だいぶ意識がはっきりしてくると、ああ、確かそうだったなと体のあちこちの痛みと共に思い出した。
奏恵によれば、あの女教師は即死であり、自分も一週間生死の境をさまよったそうだ。
意外なことに、目覚めてから三日ほどで退院となった。
一週間死にかけだったとは思えない回復だったようで、医者も開いた口が塞がらないようだった。
家に帰ると早速大戌太夫に呼ばれ、戌の間へ足を運ぶ。
あー、怒られちゃうなと思いながら、間の下座へ座る。
「散々な目にあったな。もう体は良いのか。」
「はい。もうだいぶ。」
「何があった」
「担任の先生が生成り蝕まれていたので目につく生成りのみを滅したんですが手遅れだったみたいで、逆上されて自殺に巻き込まれてしまいました」
「成程な。まあ生成りと人との区別は特別付きにくい。仕方あるまい」
「はい…」
「…本当に大丈夫か」
「大丈夫ですよ。思ったより後遺症もありませんし」
そうか、と安堵の声が帰ってきた。
てっきり帰るや否や怒鳴られると思っていたので少し拍子抜けである。
太夫は少し迷った素振りをみせ、口を開く。
「先日、御前が事故にあった日、御上殿が消息を絶たれた。」
御上、それは太夫神達を纏めるこの国の最高神であり、正式には大御神と呼ばれる。
「敵襲を受け、未だ本殿には戻られていないそうだ。御上の安否確認の玉座の水晶に異常が無いことから、何処で身を潜めていらっしゃるという見解がなされた。

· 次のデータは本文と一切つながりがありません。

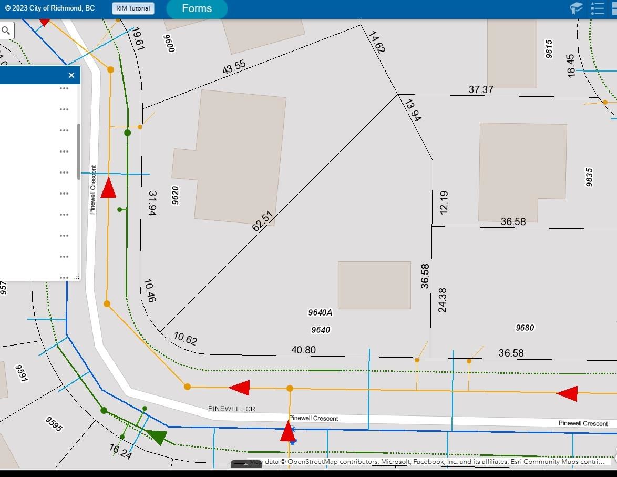Select the building footprint at 9640A

pos(374,285)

わっち等はこの事態を非常事態と捉え、至急太夫衆の連携強化の為、陰陽姫を従えていない太夫神も、無理矢理従えなければならんと言う事になった。
あんな事故に巻き込まれ、まだ日も経ってない上、御前にこんな頼みをしたくはない。が、最早これしか打つ手がないのだ。」
大戌太夫の強い眼差しが舞を見据える。